The land 18 illustrated in FIG. 3D has a planar shape of a rectangle except a portion overlapping with the through hole 22 in which the rectangle has the same center as the center of the complete-circular opening of the through hole 22, has a longitudinal direction in the extending direction of the wirings 20 a and 20 b, and has a width in the short direction narrower than the diameter of the opening of the through hole 22.
Further, as illustrated in FIG. 3E and FIG. 3F, the land 18 may have a planar shape longer in the extending direction of the wirings 20 a and 20 b with a part of the complete-circular annular planar shape being cut off.
The land 18 illustrated in FIG. 3E has a planar shape in which, from the complete-circular annular planar shape arranged around the opening of the through hole 22, one side part is cut off along the center line as a border that runs in the extending direction of the wirings 20 a and 20 b.
Further, the land 18 illustrated in FIG. 3F has a planar shape in which, from the complete-circular annular planar shape arranged around the opening of the through hole 22, the smaller area portion is cut off along a tangent as a border that contacts with the through hole 22 and runs in the extending direction of the wirings 20 a and 20 b.

WRITTEN REQUEST 1 » From the entries, print the part that opens with the line containing "The width and height of the screenshot is (550, 399)." and closes with the line containing "click(x=455, y=327)", keeping both of those lines.
WRITTEN REQUEST 2 » Carry the passage on land shapes forward from the point where it stops.
The passage on land shapes and the entries that follow it come from unrelated sources.

AVAILABLE RECORDS »
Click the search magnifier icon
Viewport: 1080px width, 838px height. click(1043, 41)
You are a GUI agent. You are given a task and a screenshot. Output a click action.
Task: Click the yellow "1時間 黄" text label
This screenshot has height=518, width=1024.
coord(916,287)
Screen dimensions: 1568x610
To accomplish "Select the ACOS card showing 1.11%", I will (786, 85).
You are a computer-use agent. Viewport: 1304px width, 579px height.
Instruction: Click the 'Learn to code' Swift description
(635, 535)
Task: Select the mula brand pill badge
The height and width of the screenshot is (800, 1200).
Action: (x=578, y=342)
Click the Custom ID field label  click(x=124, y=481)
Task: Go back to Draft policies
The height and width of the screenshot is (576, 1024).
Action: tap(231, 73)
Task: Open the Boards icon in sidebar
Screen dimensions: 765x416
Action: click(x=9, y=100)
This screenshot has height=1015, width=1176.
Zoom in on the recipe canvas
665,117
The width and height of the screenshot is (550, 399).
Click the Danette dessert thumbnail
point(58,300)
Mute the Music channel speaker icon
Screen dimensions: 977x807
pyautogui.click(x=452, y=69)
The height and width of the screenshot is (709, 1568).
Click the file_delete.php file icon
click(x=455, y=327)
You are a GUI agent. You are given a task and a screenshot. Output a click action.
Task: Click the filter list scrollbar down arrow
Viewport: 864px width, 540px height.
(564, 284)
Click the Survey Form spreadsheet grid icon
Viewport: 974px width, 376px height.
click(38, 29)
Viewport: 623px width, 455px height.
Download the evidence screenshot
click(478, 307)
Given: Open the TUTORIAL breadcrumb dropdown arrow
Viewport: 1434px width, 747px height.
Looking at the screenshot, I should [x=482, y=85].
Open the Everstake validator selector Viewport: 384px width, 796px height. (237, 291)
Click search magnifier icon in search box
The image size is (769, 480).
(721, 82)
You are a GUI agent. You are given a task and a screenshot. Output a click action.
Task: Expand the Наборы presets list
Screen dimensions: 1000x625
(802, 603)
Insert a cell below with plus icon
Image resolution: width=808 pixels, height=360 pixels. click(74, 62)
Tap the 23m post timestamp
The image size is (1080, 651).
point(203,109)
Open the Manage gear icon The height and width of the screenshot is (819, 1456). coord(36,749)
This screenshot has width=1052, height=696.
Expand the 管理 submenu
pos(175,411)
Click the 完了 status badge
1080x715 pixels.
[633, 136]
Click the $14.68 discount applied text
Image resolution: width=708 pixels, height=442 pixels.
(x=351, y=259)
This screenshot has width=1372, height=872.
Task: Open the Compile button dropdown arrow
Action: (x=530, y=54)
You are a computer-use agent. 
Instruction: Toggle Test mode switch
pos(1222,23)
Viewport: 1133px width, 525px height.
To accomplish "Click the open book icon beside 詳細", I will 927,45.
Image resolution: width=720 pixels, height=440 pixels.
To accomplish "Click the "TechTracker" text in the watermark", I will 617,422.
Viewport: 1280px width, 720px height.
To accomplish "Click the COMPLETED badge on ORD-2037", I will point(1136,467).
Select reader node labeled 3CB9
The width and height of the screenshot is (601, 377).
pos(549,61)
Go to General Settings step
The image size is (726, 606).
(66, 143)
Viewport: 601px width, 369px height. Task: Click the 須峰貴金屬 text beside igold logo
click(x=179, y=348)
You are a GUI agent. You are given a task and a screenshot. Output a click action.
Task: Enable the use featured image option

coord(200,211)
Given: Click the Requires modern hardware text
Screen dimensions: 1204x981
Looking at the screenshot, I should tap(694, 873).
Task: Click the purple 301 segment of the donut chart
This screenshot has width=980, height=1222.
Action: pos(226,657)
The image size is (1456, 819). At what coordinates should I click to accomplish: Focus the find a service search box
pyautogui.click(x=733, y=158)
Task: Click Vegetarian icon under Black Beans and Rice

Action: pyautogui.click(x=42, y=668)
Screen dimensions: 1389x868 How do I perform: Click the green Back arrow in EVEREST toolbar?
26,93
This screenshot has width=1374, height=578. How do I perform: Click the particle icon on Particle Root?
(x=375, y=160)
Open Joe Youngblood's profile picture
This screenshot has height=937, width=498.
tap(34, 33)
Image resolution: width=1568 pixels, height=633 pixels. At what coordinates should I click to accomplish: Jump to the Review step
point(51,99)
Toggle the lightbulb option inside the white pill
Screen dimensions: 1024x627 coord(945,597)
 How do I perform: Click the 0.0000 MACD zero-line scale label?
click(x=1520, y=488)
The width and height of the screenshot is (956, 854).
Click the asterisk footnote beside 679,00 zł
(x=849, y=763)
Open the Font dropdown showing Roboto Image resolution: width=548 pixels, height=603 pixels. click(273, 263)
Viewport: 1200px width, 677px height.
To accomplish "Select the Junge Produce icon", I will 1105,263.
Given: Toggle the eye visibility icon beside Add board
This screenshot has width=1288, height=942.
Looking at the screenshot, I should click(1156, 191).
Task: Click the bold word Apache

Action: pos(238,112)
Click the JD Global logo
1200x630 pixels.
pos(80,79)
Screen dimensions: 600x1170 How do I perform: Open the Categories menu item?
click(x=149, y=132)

RESULT 1 »
The width and height of the screenshot is (550, 399).
Click the Danette dessert thumbnail
point(58,300)
Mute the Music channel speaker icon
Screen dimensions: 977x807
pyautogui.click(x=452, y=69)
The height and width of the screenshot is (709, 1568).
Click the file_delete.php file icon
click(x=455, y=327)

RESULT 2 »
Further, the through hole 22 may have a cross section shape longer in the y-direction, which is the extending direction of the wirings 20 a and 20 b, without being limited to have a complete-circular cross section shape.
For example, as illustrated in FIG. 3G, the through hole 22 may have an elliptical cross section shape having a longer axis in the extending direction of the wirings 20 a and 20 b. In this case, the land 18 may have an elliptical annular planar shape along the elliptical opening of the through hole 22.
Note that, since machining of the through hole 22 having a complete-circular cross section shape is relatively easy, the through hole 22 having a complete-circular cross section shape can be formed with a smaller size than a through hole having a cross section shape other than a complete-circular cross section shape, such as an elliptical cross section shape. It is therefore preferable that the through hole 22 have a complete-circular cross section shape.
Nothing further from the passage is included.